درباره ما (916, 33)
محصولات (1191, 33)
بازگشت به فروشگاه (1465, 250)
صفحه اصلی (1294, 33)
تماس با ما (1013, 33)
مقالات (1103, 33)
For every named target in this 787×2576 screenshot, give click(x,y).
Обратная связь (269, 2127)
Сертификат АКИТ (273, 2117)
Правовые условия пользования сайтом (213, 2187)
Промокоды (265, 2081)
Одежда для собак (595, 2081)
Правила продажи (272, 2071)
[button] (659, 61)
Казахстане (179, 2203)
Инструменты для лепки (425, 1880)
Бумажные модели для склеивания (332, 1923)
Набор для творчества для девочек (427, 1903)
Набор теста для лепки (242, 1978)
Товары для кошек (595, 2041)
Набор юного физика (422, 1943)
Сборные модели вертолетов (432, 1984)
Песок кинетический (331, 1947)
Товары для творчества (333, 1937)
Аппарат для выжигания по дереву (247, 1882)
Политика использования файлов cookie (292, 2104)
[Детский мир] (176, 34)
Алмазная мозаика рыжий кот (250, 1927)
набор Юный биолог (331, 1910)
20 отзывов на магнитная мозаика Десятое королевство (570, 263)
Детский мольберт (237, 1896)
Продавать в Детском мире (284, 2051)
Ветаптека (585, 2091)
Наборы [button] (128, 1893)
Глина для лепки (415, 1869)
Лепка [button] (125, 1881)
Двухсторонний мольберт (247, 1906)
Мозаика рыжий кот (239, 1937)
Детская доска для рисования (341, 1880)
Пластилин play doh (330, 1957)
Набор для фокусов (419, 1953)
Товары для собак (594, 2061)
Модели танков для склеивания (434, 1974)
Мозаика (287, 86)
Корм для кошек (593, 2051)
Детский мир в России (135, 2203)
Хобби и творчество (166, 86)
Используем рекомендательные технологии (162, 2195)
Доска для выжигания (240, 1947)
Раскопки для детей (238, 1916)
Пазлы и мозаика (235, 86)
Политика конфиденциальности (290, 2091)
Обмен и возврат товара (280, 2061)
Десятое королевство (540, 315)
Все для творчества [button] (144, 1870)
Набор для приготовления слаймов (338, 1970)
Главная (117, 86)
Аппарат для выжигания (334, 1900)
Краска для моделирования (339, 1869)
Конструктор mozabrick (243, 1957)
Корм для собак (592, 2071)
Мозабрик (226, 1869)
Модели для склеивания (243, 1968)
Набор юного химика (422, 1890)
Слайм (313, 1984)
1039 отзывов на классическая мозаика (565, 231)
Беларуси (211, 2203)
++++
Write out the complete listing above, exactly as it reads.

درباره ما (916, 33)
محصولات (1191, 33)
بازگشت به فروشگاه (1465, 250)
صفحه اصلی (1294, 33)
تماس با ما (1013, 33)
مقالات (1103, 33)
For every named target in this 787×2576 screenshot, give click(x,y).
Обратная связь (269, 2127)
Сертификат АКИТ (273, 2117)
Правовые условия пользования сайтом (213, 2187)
Промокоды (265, 2081)
Одежда для собак (595, 2081)
Правила продажи (272, 2071)
[button] (659, 61)
Казахстане (179, 2203)
Инструменты для лепки (425, 1880)
Бумажные модели для склеивания (332, 1923)
Набор для творчества для девочек (427, 1903)
Набор теста для лепки (242, 1978)
Товары для кошек (595, 2041)
Набор юного физика (422, 1943)
Сборные модели вертолетов (432, 1984)
Песок кинетический (331, 1947)
Товары для творчества (333, 1937)
Аппарат для выжигания по дереву (247, 1882)
Политика использования файлов cookie (292, 2104)
[Детский мир] (176, 34)
Алмазная мозаика рыжий кот (250, 1927)
набор Юный биолог (331, 1910)
20 отзывов на магнитная мозаика Десятое королевство (570, 263)
Детский мольберт (237, 1896)
Продавать в Детском мире (284, 2051)
Ветаптека (585, 2091)
Наборы [button] (128, 1893)
Глина для лепки (415, 1869)
Лепка [button] (125, 1881)
Двухсторонний мольберт (247, 1906)
Мозаика рыжий кот (239, 1937)
Детская доска для рисования (341, 1880)
Пластилин play doh (330, 1957)
Набор для фокусов (419, 1953)
Товары для собак (594, 2061)
Модели танков для склеивания (434, 1974)
Мозаика (287, 86)
Корм для кошек (593, 2051)
Детский мир в России (135, 2203)
Хобби и творчество (166, 86)
Используем рекомендательные технологии (162, 2195)
Доска для выжигания (240, 1947)
Раскопки для детей (238, 1916)
Пазлы и мозаика (235, 86)
Политика конфиденциальности (290, 2091)
Обмен и возврат товара (280, 2061)
Десятое королевство (540, 315)
Все для творчества [button] (144, 1870)
Набор для приготовления слаймов (338, 1970)
Главная (117, 86)
Аппарат для выжигания (334, 1900)
Краска для моделирования (339, 1869)
Конструктор mozabrick (243, 1957)
Корм для собак (592, 2071)
Мозабрик (226, 1869)
Модели для склеивания (243, 1968)
Набор юного химика (422, 1890)
Слайм (313, 1984)
1039 отзывов на классическая мозаика (565, 231)
Беларуси (211, 2203)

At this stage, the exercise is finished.